I took his hand and shook it. "Thanks. Nice to meet you." I said it like I meant it. I went on. "I hope Higgins hasn't filled your head with too many ideas about me." I let me eyes sweep across the grounds and the house. "Looks like the compound is getting fixed up." The painters were clearly almost done.
"No, sir, not too many stories. Yes, the compound was run down. Mr. Masters hasn't used it for a long time. We expect him soon, sir."
Higgins was telling Magnum stories to this guy? Oh boy. I tried to cover my irritation. "Robin's not here yet?"
Nick shook his head. "No, sir. He was delayed coming in from Vancouver. Mr. Masters should be here tomorrow."
Wonderful. I had busted my tail to get here and Robin hadn't arrived. "Any idea what this is all about?" I was as mystified as anyone, but for that matter why had I scampered here so fast?
"No, sir." He shifted his cane back to his right hand and leaned on it heavily. "Sorry, get a twinge once in a while." His faced wrinkled in pain.
I knew the look. I had seen it on my own face too many times in the mirror. "Afghanistan or Iraq?"

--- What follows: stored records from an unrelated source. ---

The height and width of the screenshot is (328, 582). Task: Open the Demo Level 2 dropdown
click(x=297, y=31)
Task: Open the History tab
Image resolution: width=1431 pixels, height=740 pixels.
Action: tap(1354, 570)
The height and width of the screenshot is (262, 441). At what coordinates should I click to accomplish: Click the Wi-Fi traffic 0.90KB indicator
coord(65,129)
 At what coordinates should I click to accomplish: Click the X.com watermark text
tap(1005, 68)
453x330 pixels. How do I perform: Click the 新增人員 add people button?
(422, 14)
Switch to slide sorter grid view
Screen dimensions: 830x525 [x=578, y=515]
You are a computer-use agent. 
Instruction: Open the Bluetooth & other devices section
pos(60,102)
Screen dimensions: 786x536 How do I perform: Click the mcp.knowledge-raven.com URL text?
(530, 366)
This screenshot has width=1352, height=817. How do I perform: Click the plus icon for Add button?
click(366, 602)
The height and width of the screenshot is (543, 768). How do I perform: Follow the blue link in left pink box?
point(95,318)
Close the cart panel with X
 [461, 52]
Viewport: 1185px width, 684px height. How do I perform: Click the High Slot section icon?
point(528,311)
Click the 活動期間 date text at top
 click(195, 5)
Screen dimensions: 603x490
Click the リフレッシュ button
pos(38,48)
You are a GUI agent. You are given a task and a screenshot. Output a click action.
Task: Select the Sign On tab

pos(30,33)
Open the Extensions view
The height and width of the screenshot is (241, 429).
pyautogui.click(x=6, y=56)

Nick smiled. He knew that I knew. "Both. Last trip was to Helmand Province, Afghanistan. Special Forces. We were in a little place about 50 klicks from Lakshar Gar."
"Rough duty." I vaguely indicated his leg. "Bad?"
"A tour in Iraq; then to Helmand. Seven months in country working with the Brits. IED got me. But the guy used a really thick piece of steel as the pressure plate. Blew me over a wall. Busted my foot pretty good."
Those improvised explosive devices were nasty and they were making them deadlier. I nodded in understanding. "Sorry to hear that. Doing alright now?"
His eyes met mine and I could tell he was lying. "Yeah. It's OK."
Our eyes met again. He knew that I knew. "Let's go to the house."
"Yes, sir," he continued. "I'm not sure why Mr. Masters wanted you to come."
"Would you quit calling me sir?" I was mad but kept my voice calm. "Just call me Tom. And I don't know the reason behind this trip either."
"OK, sir… uh, Tom. Mr. Higgins wondered if it had something to do with Mr. Masters' latest manuscript. It will be his 30th book, you know."
I'd seen the steady stream of Robin's work over the years and there were a few pages in The Purloined P.I. that reminded me of a few of my old cases. But I hadn't kept up with Robin's work. I suppose that Robin had his own reasons for summoning me and I hoped I'd find out soon. Meanwhile the jetlag was giving me a headache. Nick motioned me to the door so we went into the main house.